## List of tasks
1) Copy the part of the turnip text from "In a 100-gram" to "5% carbohydrates, and 1% protein, with negligible fat." word for word.
2) Write the next part of the text about turnips, picking up right after its last sentence.
[Text provided Boundary: Start]
Boiled green leaves of the turnip top ("turnip greens") provide 20 kcal of food energy in a reference serving of 100 g, and are 93% water, 4% carbohydrates, and 1% protein, with negligible fat. The boiled greens are a rich source (more than 20% of the Daily Value, DV) particularly of vitamin K (350% DV), with vitamin A, vitamin C, and folate content also significant (30% DV or greater). Additionally, boiled turnip greens contain substantial lutein (8440 micrograms per 100 g).

In a 100-gram reference amount, boiled turnip root supplies 22 kcal, with only vitamin C in a moderate amount (14% DV). Other micronutrients in boiled turnip are in low or negligible content. Boiled turnip is 94% water, 5% carbohydrates, and 1% protein, with negligible fat.

== Uses ==
Turnip leaves are sometimes eaten as "turnip greens" ("turnip tops" in the UK), with a flavor resembling mustard greens (to which they are closely related). Turnip greens are a common side dish in southeastern US cooking, primarily during late fall and winter. Smaller leaves are preferred. Varieties of turnip grown specifically for their leaves resemble mustard greens and have small roots. These include rapini (broccoli rabe), bok choy, and Chinese cabbage. Similar to raw cabbage or radish, turnip leaves and roots have a pungent flavor that becomes milder after cooking.

In England around 1700, Charles "Turnip" Townshend promoted the use of turnips in a four-year crop-rotation system that enabled year-round livestock feeding.
[Text provided Boundary: End]
[Provided material Boundary: Start]
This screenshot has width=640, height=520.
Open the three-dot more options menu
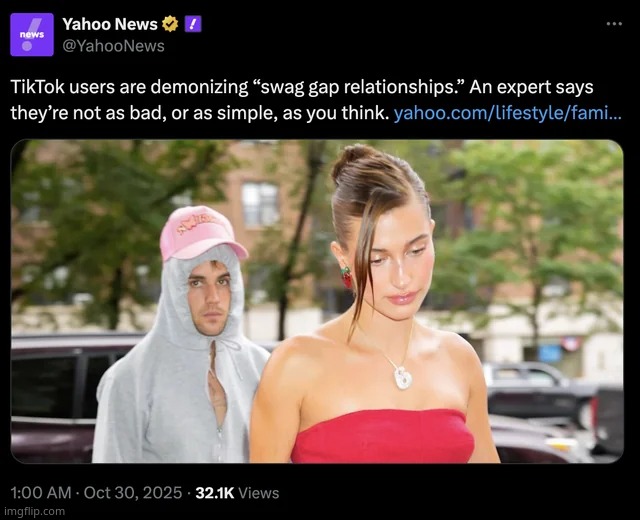[x=614, y=24]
[Provided material Boundary: End]
## Numbered responses
1)
In a 100-gram reference amount, boiled turnip root supplies 22 kcal, with only vitamin C in a moderate amount (14% DV). Other micronutrients in boiled turnip are in low or negligible content. Boiled turnip is 94% water, 5% carbohydrates, and 1% protein, with negligible fat.

2)
In the Austrian region of Wildschönau, farmers produce a kind of schnaps called Krautinger from a variation of Brassica rapa subsp. rapa, since they were granted permission to do so under Empress Maria Theresia in the 18th century. It is notorious for its distinct taste and smell.

== In culture ==

The turnip is an old vegetable charge in heraldry. It was used by Leonhard von Keutschach, prince-archbishop of Salzburg. The turnip is still the heart shield in the arms of Keutschach am See.

The arms of the former municipality of Kiikala, Finland, were Gules, a turnip Or.

In Scottish and some other English dialects, the word turnip can also refer to rutabagas (North American English), also known as swedes in England, a variety of Brassica napus, which is a hybrid between the turnip, Brassica rapa, and the cabbage. Turnips are generally smaller with white flesh, while rutabagas are larger with yellow flesh. Scottish English sometimes distinguishes turnips as white turnips, and sometimes distinguishes rutabagas as neeps.